Statement by Mrs Gina Rinehart AO | Sydney Morning Herald: Gina Rinehart, sanctioned by Putin, calls on Australia to ramp up defences

By 17/06/2022News

Statement by Mrs Gina Rinehart AO 

“The terrible war in Ukraine, is a stark reminder for Australians, that we should be more determined to build up our defence, more determined to be more self sufficient, including in what is needed for our defence, plus critical minerals and medicines, and not take measures to disrupt our industries, hospitals and homes, with measures that hamper production and make our fuel and electricity expensive and or unreliable. In my view, we should be rushing to cut government tape to make all this possible, and to make more investment and production possible as quickly as we can, to build up our revenue, so that we can defend ourselves.

We urgently need millions of smart mines in our thousands of kilometres of otherwise indefensible oceans, and capable missiles, war drones, and more. We need far more people in our defence force, and our vets able to help with hr and perform such training and undertake other suitable military jobs, without losing their pensions, and without onerous paperwork.

Much as I have very nice Russian friends and enjoyed very much  my 2 visits to st Petersburg, and would love to revisit, I would not wish to do so if not welcomed, or if I have concerns for my safety.  If speaking out in the manner above means I can never visit Russia again in my lifetime, so be it, because it’s far more important for Australia, that action is taken as outlined above, so I will continue to voice my concerns.

I hope other Australians also consider very very carefully any visits to Russia.”

 

Article by Amelia McGuire and Rob Harris courtesy of The Sydney Morning Herald.

Gina Rinehart says that while she has good Russian friends, she does not mind if she never returns to Russia.

Mining magnate Gina Rinehart has responded to news she has been sanctioned by Russia by issuing what amounts to a call to arms, saying “we urgently need millions of smart mines in our thousands of kilometres of otherwise indefensible oceans, and capable missiles, war drones, and more”.

One of 121 people in Australia who have just been indefinitely banned from Russia by the Kremlin’s foreign ministry, Rinehart has released a statement calling for Australia to build up its defences.

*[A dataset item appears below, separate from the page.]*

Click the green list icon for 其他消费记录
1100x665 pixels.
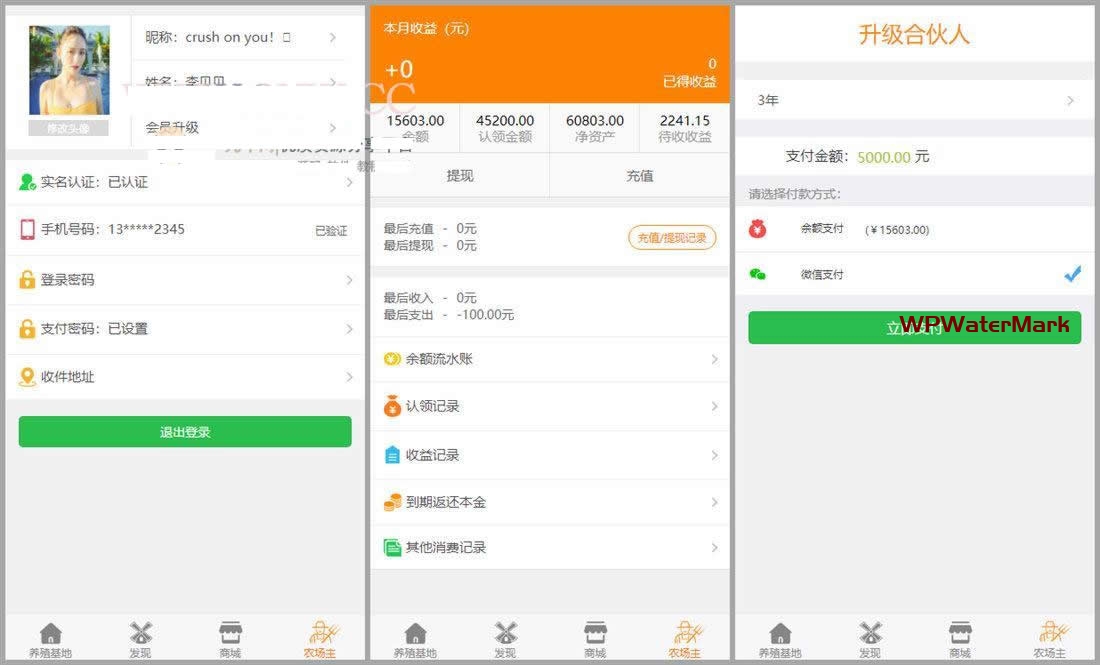pyautogui.click(x=392, y=547)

“Much as I have very nice Russian friends and enjoyed very much my two visits to St Petersburg, and would love to revisit, I would not wish to do so if not welcomed, or if I have concerns for my safety. If speaking out in the manner above means I can never visit Russia again in my lifetime, so be it,” she said.

Late on Thursday (AEST), Russia’s Foreign Ministry posted an eclectic list of sanctioned Australians, including media executives, mining bosses, academics, defence officials and journalists, including the editors of The Sydney Morning Herald and The Age.

A statement on the ministry’s website [mid.ru] said those named had supported Australia’s “Russophobic agenda”.

Nobody on the new list openly expressed any dismay about their new status.

Indeed, many have proclaimed it “a badge of honour”, including Fortescue’s founder Andrew ‘Twiggy’ Forrest and South Australian Premier Peter Malinauskas, who said he thought his Lithuanian heritage prompted the sanction.

“Oh I was a bit proud,” the premier said as he arrived in Canberra for national cabinet.

“Look, it’s fair to say that popping into Russia wasn’t on my to-do list. Our tenth wedding anniversary celebrations weren’t planned to be spent in Siberia so I’m not too fussed.

South Australian Premier Peter Malinauskas is the first Australian state premier sanctioned by Russia. CREDIT:GETTY IMAGES.

Malinauskas was the only elected official on the latest list, although 228 Australian politicians and officials were banned from Russia in April, including Anthony Albanese and the then-prime minister Scott Morrison, in retaliation for Canberra’s sanctions.

Speaking at the Financial Times Hydrogen Summit just hours after he was slapped with sanctions by the Kremlin, Forrest said he would wear his sanction as a badge of honour.